Baca berita dengan sedikit iklan, klik di sini
BOLAK-balik diperiksa sebagai saksi dalam setumpuk kasus yang melibatkan Muhammad Nazaruddin, Yulianis sampai hafal setiap sudut lantai tujuh dan delapan gedung Komisi Pemberantasan Korupsi. "Lantai tujuh direktorat penyelidikan," katanya, Kamis pekan lalu. "Lantai delapan buat penyidikan."
Keluar dari pintu lift ke arah kanan, ruang pemeriksaan di lantai delapan ada di ujung koridor. Ada 18 ruang pemeriksaan berukuran 2 x 2 meter di lantai itu. Untuk mencapai ruangan tersebut, saksi atau tersangka mesti melewati lorong selebar satu meter, yang setengahnya dipakai untuk menaruh tumpukan dokumen perkara. Di kiri-kanan lorong itu, penyidik dan jaksa berbagi meja.

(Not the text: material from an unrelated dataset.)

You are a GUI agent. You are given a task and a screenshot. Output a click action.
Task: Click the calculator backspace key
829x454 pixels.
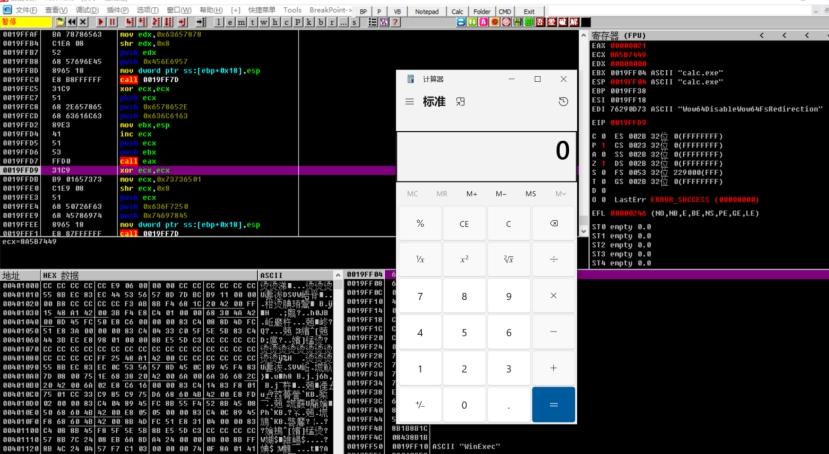click(554, 224)
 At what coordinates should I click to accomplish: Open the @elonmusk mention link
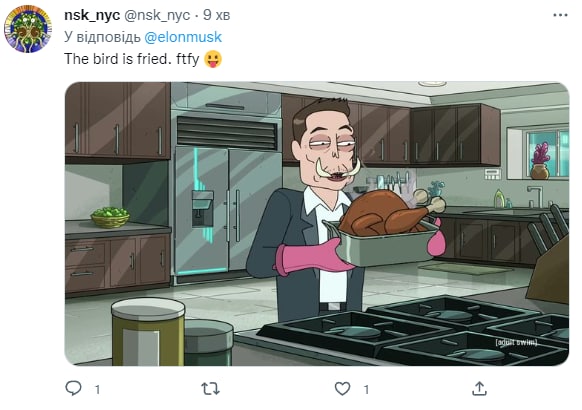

Berjalan di gang itu, seseorang bisa tersandung-sandung dokumen yang menggunung setinggi pinggang. Sebagian dokumen dibungkus kardus dan koper jumbo, lalu dilabeli nama sesuai dengan "aktor" perkara. Yulianis bercerita, suatu kali ia menemukan berita acara pemeriksaan tersangka Amrun Daulay, politikus Partai Demokrat yang tersandung kasus korupsi pengadaan sapi dan mesin jahit di Kementerian Sosial.
Berita acara pemeriksaan Amrun tergeletak begitu saja di antara tumpukan dokumen di lorong lantai delapan. Sambil berlalu, Yulianis membaca beberapa lembar dokumen pemeriksaan Amrun. "Saya tanya penyidik, 'Kok, bisa bertebaran begini?'" katanya. Yulianis mengingat penyidik itu menjawab, "Tak ada tempat lagi, Bu."
Di gedung KPK sebenarnya ada ruang arsip. Tapi ruangan seluas 20 meter persegi di lantai dasar itu tak muat lagi. "Makin lama berkas perkara makin menumpuk," kata Sekretaris Jenderal KPK Bambang Prapto Sunu. KPK memindahkan sebagian dokumen ke gedung Arsip Nasional RI.
Bukan cuma dokumen, saking sesaknya gedung KPK di Jalan Rasuna Said, Kuningan, Jakarta, sebagian pegawai pun ditempatkan di gedung terpisah. Dibangun pada 1981, gedung KPK di Rasuna Said semula milik PT Bank Papan Sejahtera. Pada 1998, bank itu dilikuidasi dan asetnya disita Badan Penyehatan Perbankan Nasional. KPK menempati gedung berlantai 9 itu sejak Agustus 2007.
Kini di gedung itu 700 pegawai KPK berkantor, melampaui kapasitas gedung yang didesain untuk 450 orang. Saat ini KPK memiliki 909 pegawai, termasuk tenaga alih daya. Dari jumlah itu, 111 pegawai ditempatkan di lantai tiga di bekas gedung Uppindo—satu gedung dengan Pengadilan Tindak Pidana Korupsi Jakarta.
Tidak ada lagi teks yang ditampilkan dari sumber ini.